Critical Vulnerabilities Found in Siemens Building Automation, Telecontrol Products
(Eduard Kovacs / SecurityWeek) – Industrial giant Siemens this week warned that critical vulnerabilities have been found in some of its telecontrol and building automation products, and revealed that some SIMATIC systems are affected by a high severity flaw.
One advisory published by the company describes several critical and high severity flaws affecting Siveillance and Desigo building automation products. The security holes exist due to the use of a vulnerable version of a Gemalto license management system (LMS).
The bugs affect Gemalto Sentinel LDK and they can be exploited for remote code execution and denial-of-service (DoS) attacks.
The vulnerabilities were discovered by researchers at Kaspersky Lab and disclosed in January. The security firm warned at the time that millions of industrial and corporate systems may be exposed to remote attacks due to their use of the vulnerable Gemalto product.
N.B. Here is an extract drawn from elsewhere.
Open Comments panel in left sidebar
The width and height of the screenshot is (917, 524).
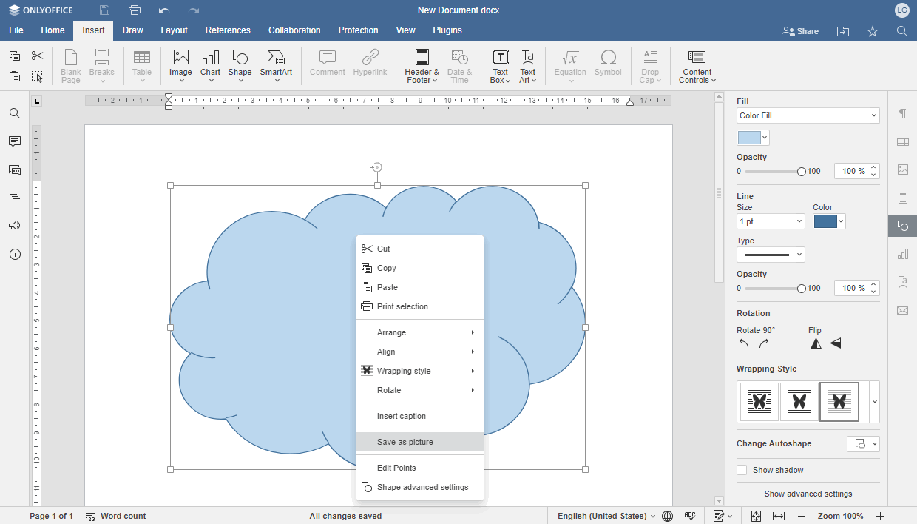14,141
Siemens warned at the time that more than a dozen versions of the SIMATIC WinCC Add-On were affected. The company has now informed customers that some of its building automation products are impacted as well, including Siveillance Identity and SiteIQ Analytics, and Desigo XWP, CC, ABT, Configuration Manager, and Annual Shading.
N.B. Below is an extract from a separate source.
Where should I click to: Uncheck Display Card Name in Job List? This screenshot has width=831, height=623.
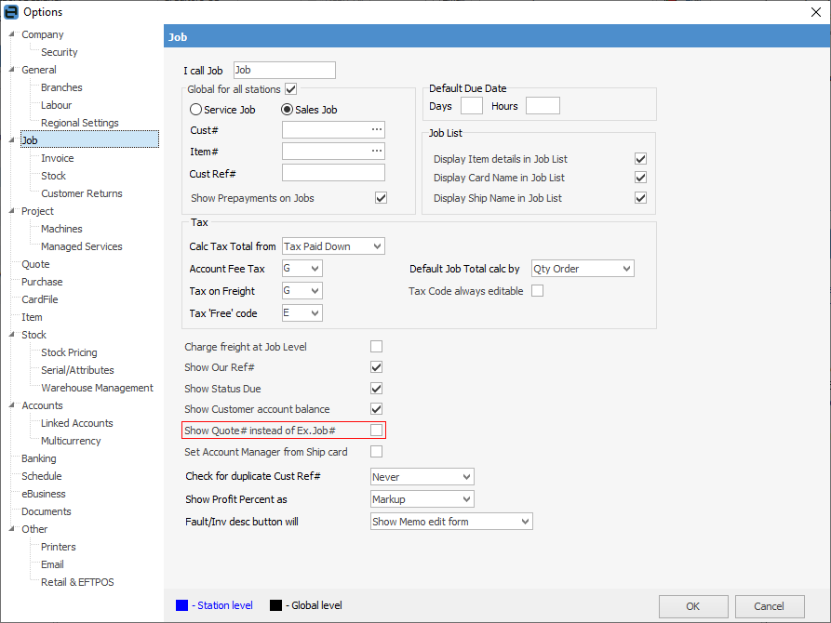click(640, 178)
The German industrial giant has advised customers to update the LMS to version 2.1 SP4 (2.1.681) or newer in order to address the vulnerabilities.
A separate advisory published by Siemens this week informs customers of a critical vulnerability affecting TIM 1531 IRC, a communication module launched by the company nearly a year ago. The module connects remote stations based on SIMATIC controllers to a telecontrol control center through the Sinaut ST7 protocol.
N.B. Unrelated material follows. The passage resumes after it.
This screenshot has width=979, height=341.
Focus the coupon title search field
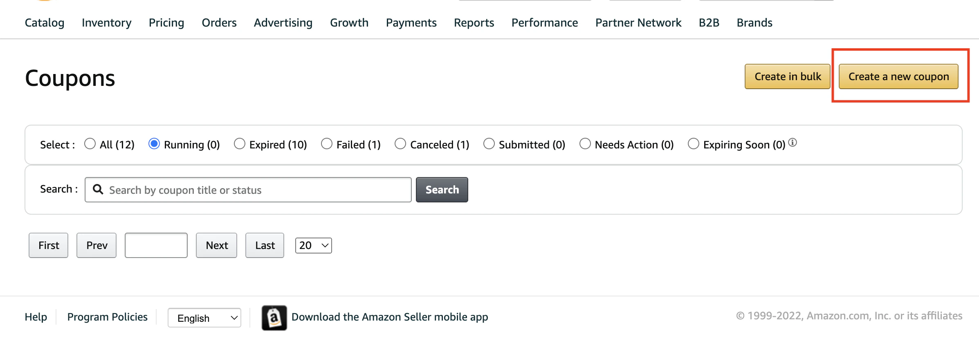click(x=248, y=190)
“A remote attacker with network access to port 80/tcp or port 443/tcp could perform administrative operations on the device without prior authentication. Successful exploitation could allow to cause a denial-of-service, or read and manipulate data as well as configuration settings of the affected device,” Siemens explained.
The company said there had been no evidence of exploitation when it published its advisory on Tuesday.
A third advisory published by Siemens this week describes a high severity flaw discovered by external researchers in SIMATIC PCS 7, SIMATIC WinCC, SIMATIC WinCC Runtime Professional, and SIMATIC NET PC products.
The vulnerability allows an attacker to cause a DoS condition on the impacted products by sending specially crafted messages to their RPC service. Patches or mitigations have been made available by Siemens for each of the affected systems.